Animating Dorothy

Miranda Cook as Dorothy Hodgkin ((c)Mark Brome Photographer)

My long absence from the blogosphere is largely due to Dorothy Hodgkin’s centenary, which fell on 12 May 2010 (belated birthday wishes, Dorothy).

For a couple of years I had  been sending gentle prompts to various quarters suggesting that something should be done to mark the occasion, the 100th anniversary of the birth of Britain’s only female Nobel-prizewinning scientist. Jim Kennedy, Director of the Oxford University Museum of Natural History responded by choosing that date to unveil a bust of Dorothy in the Museum, a long-cherished project that he had managed to pull off with support from the EPA Cephalosporin Fund.

Inspired by a one-woman show about Barbara McLintock, The Longing to Understand by Jane Cox, I offered to write a show about Hodgkin, Hidden Glory,  to be performed on the evening of the unveiling.
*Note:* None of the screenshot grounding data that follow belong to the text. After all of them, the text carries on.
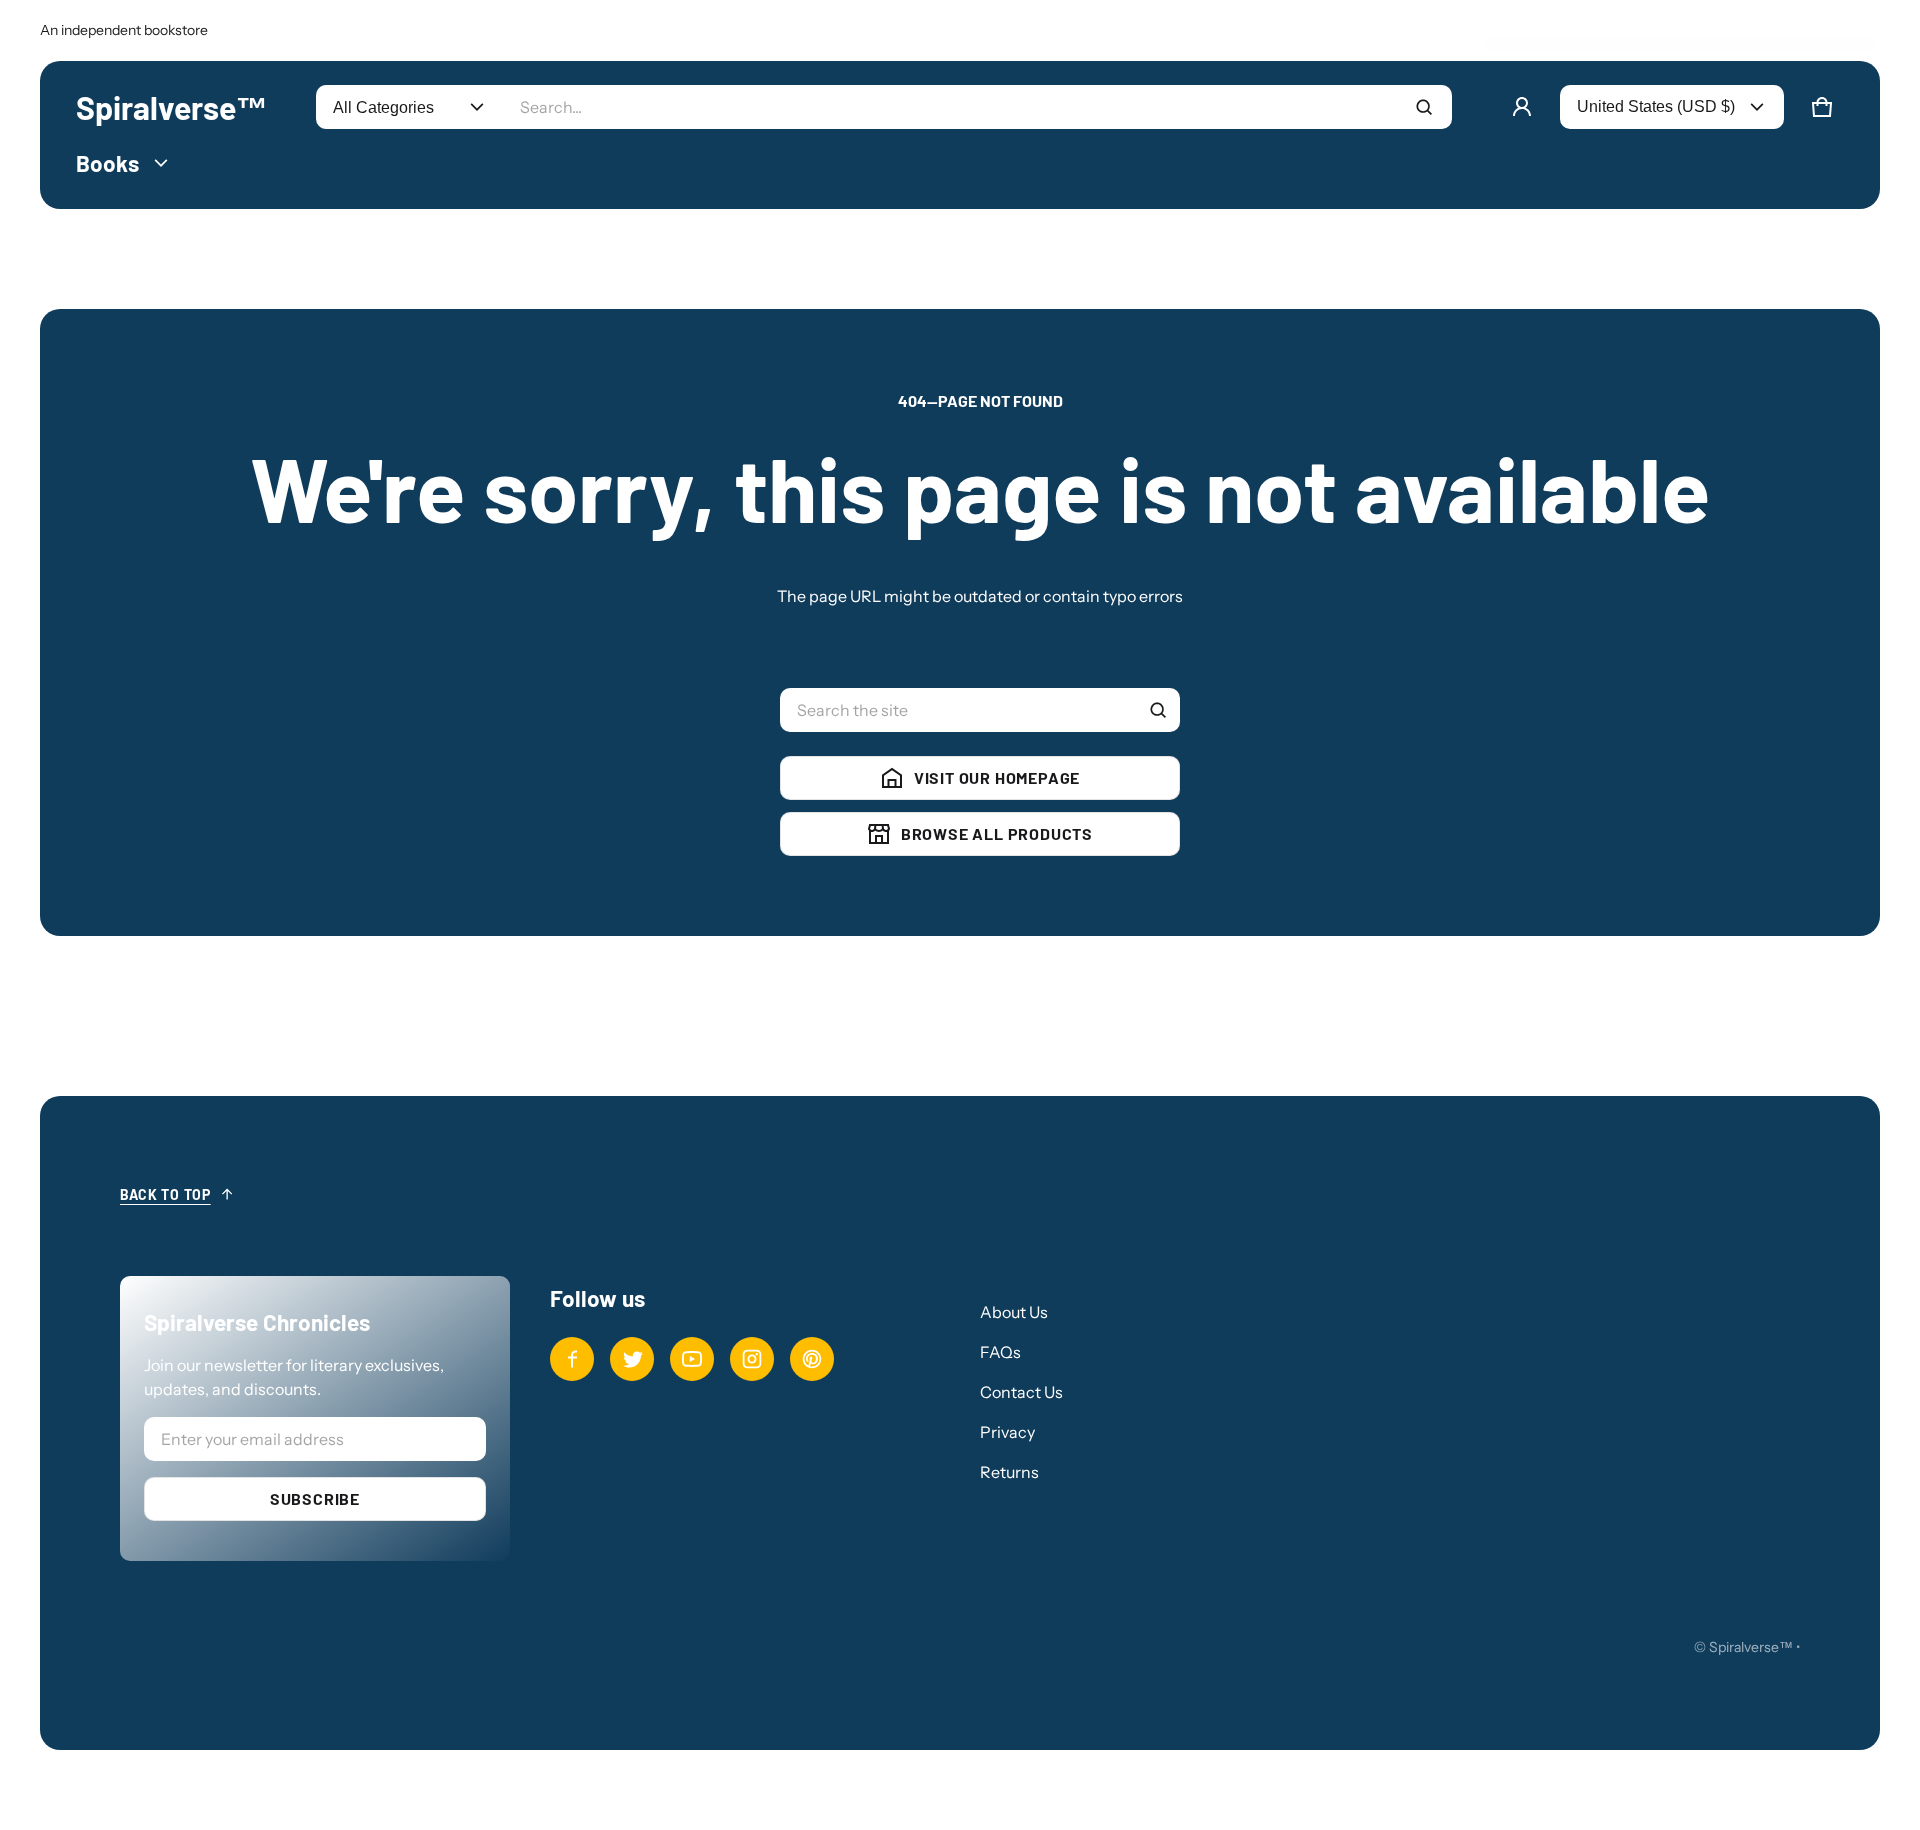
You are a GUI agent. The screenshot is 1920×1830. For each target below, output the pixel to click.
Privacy (1007, 1432)
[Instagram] (752, 1359)
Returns (1009, 1472)
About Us (1014, 1312)
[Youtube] (692, 1359)
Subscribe (315, 1498)
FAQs (1000, 1352)
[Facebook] (572, 1359)
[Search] (1158, 710)
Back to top (165, 1194)
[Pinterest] (812, 1359)
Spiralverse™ (1751, 1647)
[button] (1822, 107)
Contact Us (1021, 1392)
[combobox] (977, 107)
On a scarily short timescale the project came to fruition as a professional show with a wonderful actress, Miranda Cook, and director, Abbey Wright, supported by a young creative team of designer Florence McHugh, lighting designer and production manager Andy Reader, and sound designer Chris Barlow.

Because my promptings had led the Royal Society to hold a commemorative day on 12 May, the Museum event took place on 10 May 2010. Dorothy’s sister Diana, 92, flew all the way from Canada to be there and to unveil the bust; all three of her daughters were also there, as were Dorothy’s daughter Liz Hodgkin and numerous other family and friends. We also invited lots of Oxford chemists and molecular biologists who had known Dorothy. ‘Uncanny’ was the verdict of one of them on Miranda’s performance, which was moving and quietly amusing by turns as it revealed the essential integrity of Dorothy’s scientific and personal lives.

We’re all very proud to have been involved in the project, and hope it can move on to new venues (we did a second performance at Lady Margaret Hall, Oxford a few days later); I will post here as soon as we have some dates.

I’m now more convinced than ever that theatre is a great way to introduce audiences to science and scientists, giving them an insight into the scientific life that they will never get either from books or from ‘public engagement’ talks and demonstrations.